A classic riddle that many up in arms over.

Suppose you’re on a game show, and you’re given the choice of three doors. Behind one door is a car, the others, goats. You pick a door, say #1, and the host, who knows what’s behind the doors, opens another door, say #3, which has a goat. He says to you: ‘Do you want to pick door #2?’ Is it to your advantage to switch your choice of doors?

[quote]Bujo wrote:
A classic riddle that many up in arms over.

Suppose you’re on a game show, and you’re given the choice of three doors. Behind one door is a car, the others, goats. You pick a door, say #1, and the host, who knows what’s behind the doors, opens another door, say #3, which has a goat. He says to you: ‘Do you want to pick door #2?’ Is it to your advantage to switch your choice of doors?[/quote]

Your odds are 2/3 if you switch because if you don’t you have a 1/3 chance of winning.

Of course, this problem introduces psychology of the host. Does he say it in a way to make you want to switch? Does he want to see you win or lose? Does he speak in a suggestive tone?

[quote]Chewie wrote:
Bujo wrote:
I want to have safe sex with three women, any of whom may be carrying an STD (I like the classy dames). However, I only have two condoms

How do I fuck each one while ensuring that no STD is passed from one woman to another or to myself for that matter?

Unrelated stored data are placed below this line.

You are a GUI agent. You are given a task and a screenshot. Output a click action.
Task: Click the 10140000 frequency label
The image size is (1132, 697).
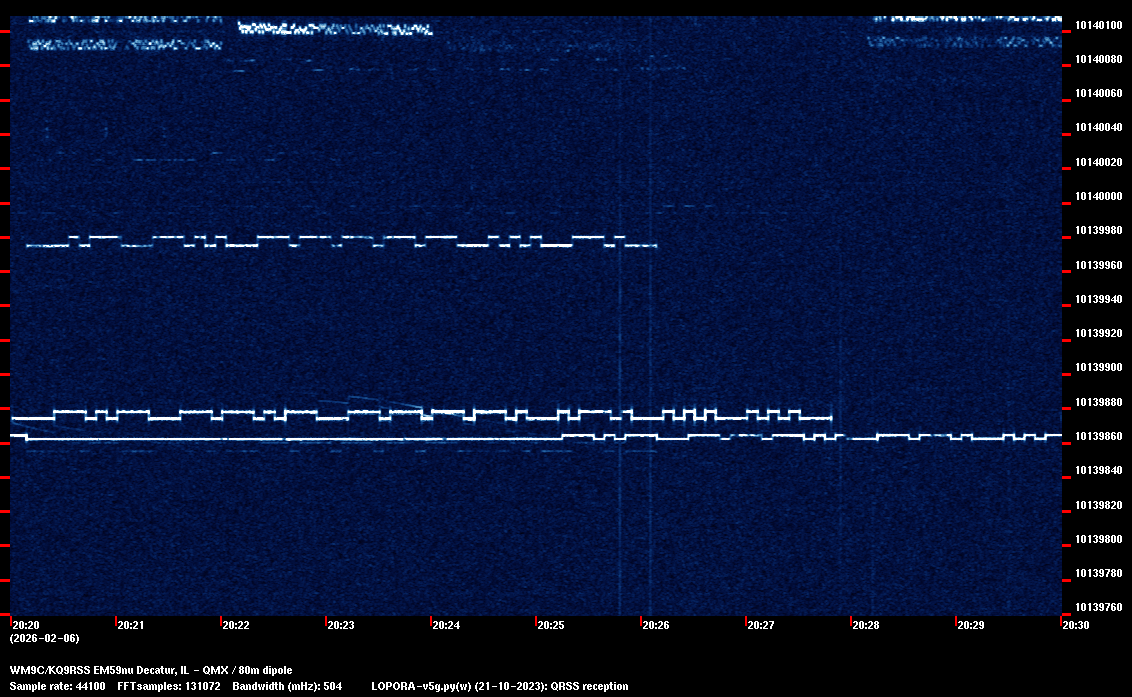tap(1098, 196)
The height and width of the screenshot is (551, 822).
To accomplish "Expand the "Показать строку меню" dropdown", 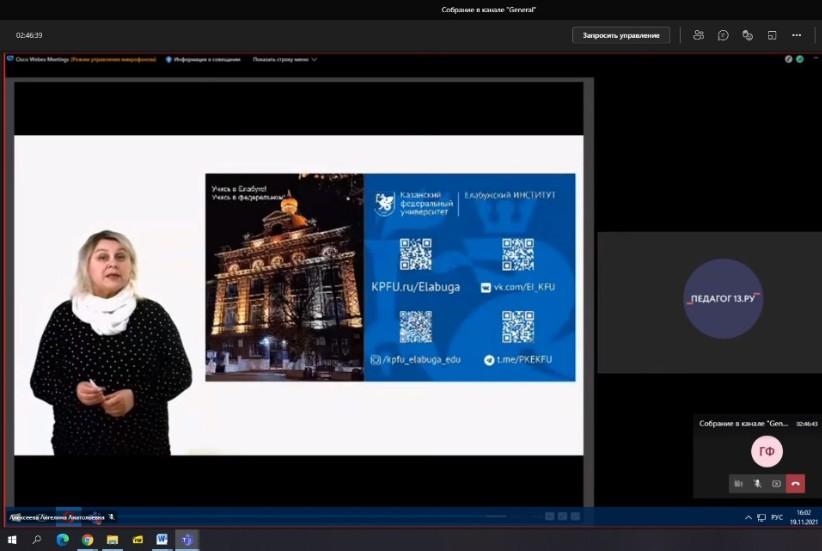I will [285, 59].
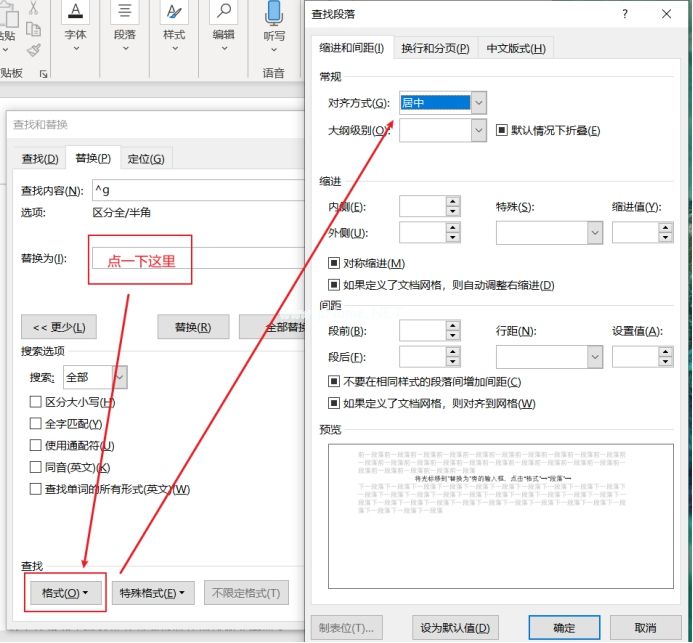The height and width of the screenshot is (643, 693).
Task: Open the 搜索 direction dropdown
Action: [119, 377]
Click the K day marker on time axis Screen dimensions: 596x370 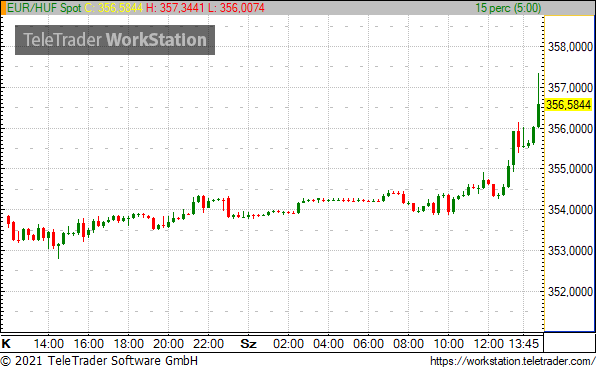click(6, 344)
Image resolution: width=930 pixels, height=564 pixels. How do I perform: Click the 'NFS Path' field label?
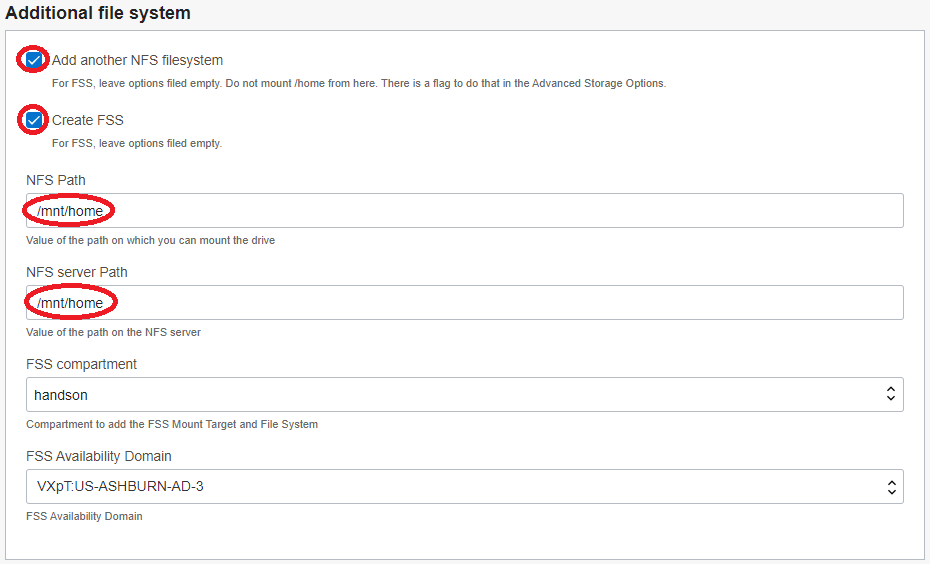coord(56,180)
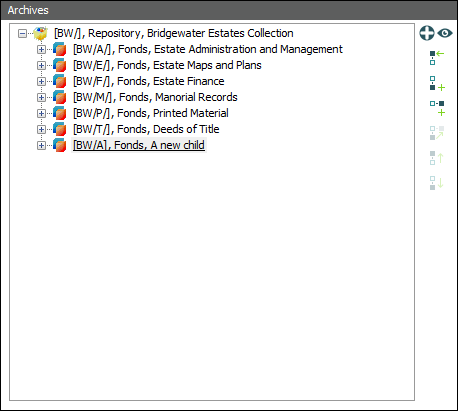Viewport: 458px width, 411px height.
Task: Select the Deeds of Title fonds entry
Action: click(146, 129)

1. Put two on at once. Have sex.
2. Take the top one off. Have sex again.
3. Flip the top one inside out and put it over the bottom one.

That’s gross.

[/quote]

Wrong. Have sex with them one at a time. Use condom #1 with girl #1, condom #2 with girl #2 and have anal sex with girl #3 without a condom. I thought everyone knows that hetero men can’t get STDs from anal sex with girls.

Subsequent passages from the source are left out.